Georgia has very quickly become ground zero in the battle to protect LGBTQ equality and, once again, to stave off attempts to undermine American democracy.

“January 5th is now a critically, critically, critically important date,” said Fred Smith, a Georgia activist and member of Atlanta Mayor Keisha Lance Bottoms’ LGBTQ Advisory Board. He was speaking with other Georgia LGBTQ leaders to Project Q Atlanta just days after the November 3 presidential election and key Senate races around the country.

As the dust settles around most of the U.S. Senate races, the partisan makeup of the next session stands at 50 to 48. The two runoff races in Georgia give Democrats their only chance of taking control of the Senate (When there is a 50-50 split in the Senate, the tie is broken by the incumbent Vice President who, next year, will be Democrat Kamala Harris).

According to Smith, “Biden’s hands will absolutely be tied across the board on every issue, including LGBTQ issues” if Republicans win both of the seats from Georgia.

Lucas Acosta, a spokesman for the Human Rights Campaign (HRC), said his group “will be making some announcements in the coming days on Georgia, but I can say we will be heavily involved.”

HRC has been heavily involved in Georgia since last year, when it partnered with Stacey Abrams’ Fair Fight organization to combat voter suppression in Georgia. HRC promised a six-figure contribution to Fair Fight, saying that while voter suppression efforts are primarily aimed at people of color, “it has also harmed LGBTQ Americans.”

Smith, who is also a law professor at Emory University, said the outcome of the two Georgia runoff elections will control not only the types of judges Biden will be able to appoint, but “whether he’ll get to appoint judges at all … [as well as] the type of people he’ll be able to appoint to his cabinet and pro-equality legislation.”

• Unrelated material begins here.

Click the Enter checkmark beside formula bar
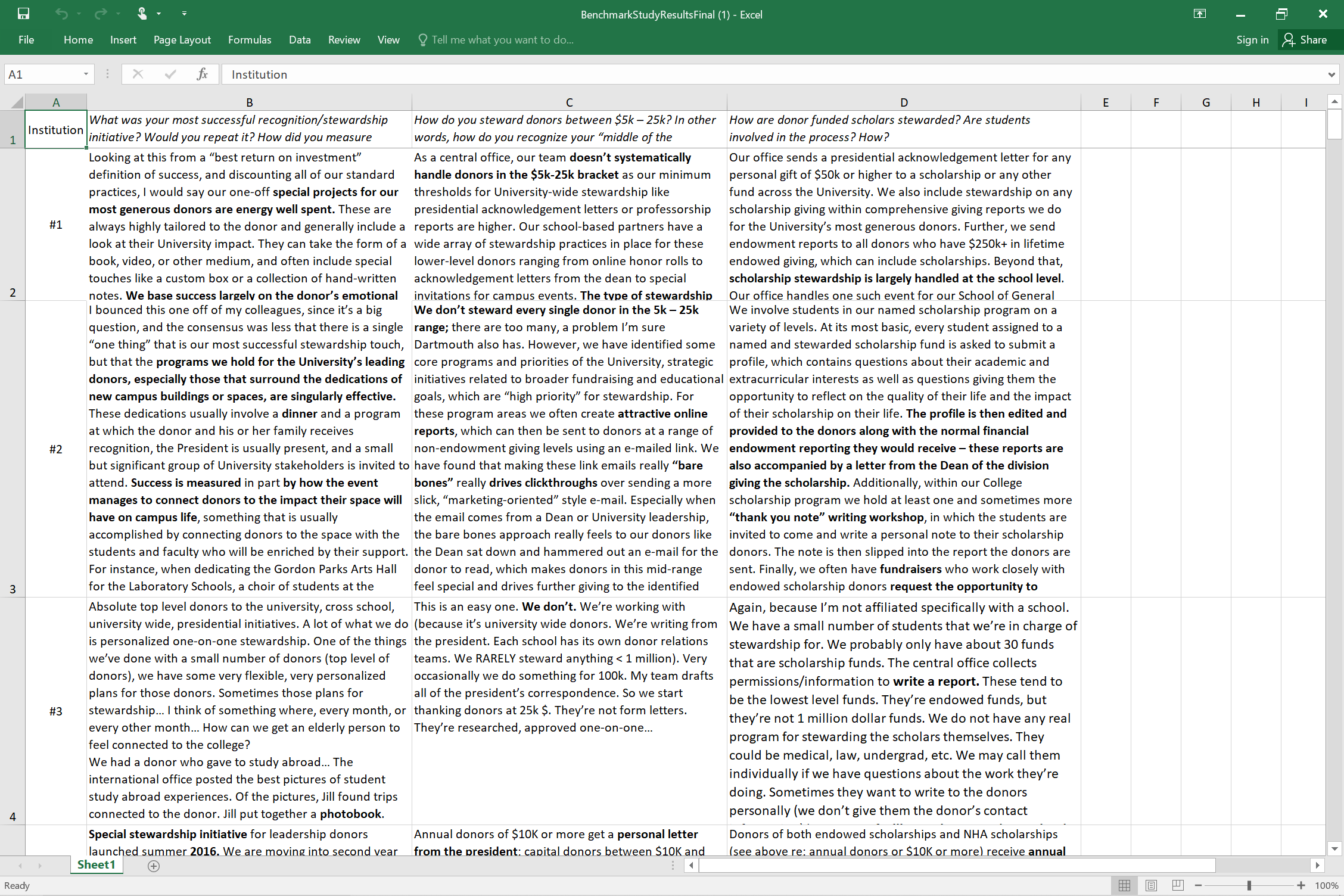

These two runoff races are the result of none of the four major-party candidates for U.S. Senate in Georgia getting at least 50 percent of the vote during the November 3 election. Therefore, the top two vote-getters in both races now square off on January 5.

One race pits incumbent Republican David Perdue against Democratic challenger Jon Ossoff. The other pits incumbent Republican Kelly Loeffler against Democratic challenger Raphael Warnock.

Warnock garnered 340,000 more votes than Loeffler on November 3, but a second Republican in the race took away 979,000 votes from Loeffler. Warnock can hope to pick up the 459,000 votes siphoned away by two other Democrats in the November 3 race, but it’s clear, the race is going to be tough.

Democrat Ossoff received 88,000 fewer votes that his Republican opponent Perdue, but there was one other candidate on the ballot: a Libertarian, who won 115,000 votes.

Fivethirtyeight.com, the data analysis website founded and run by openly gay statistical guru Nate Silver, said “Things aren’t looking so rosy for Democrats now.” It calls a Democratic sweep of both Georgia seats “unlikely.”

Georgia’s electoral votes have still not been called for either the Democrat or the Republican in the presidential race. Even though Georgia has voted for the Republican presidential candidate in every election since 1992, Biden leads Trump by over 12,000 votes as of Tuesday morning.

U.S. Attorney General William Barr sent out a memo Monday to direct all U.S. attorneys to investigate any “substantial allegations” of voter fraud anywhere in the country before states certify their election results.

Georgia’s Republican Lieutenant Governor Geoff Duncan told various news outlets today that his office has been monitoring for “any systemic examples of fraud or voter disenfranchisement” in the state and “have not had any credible examples.”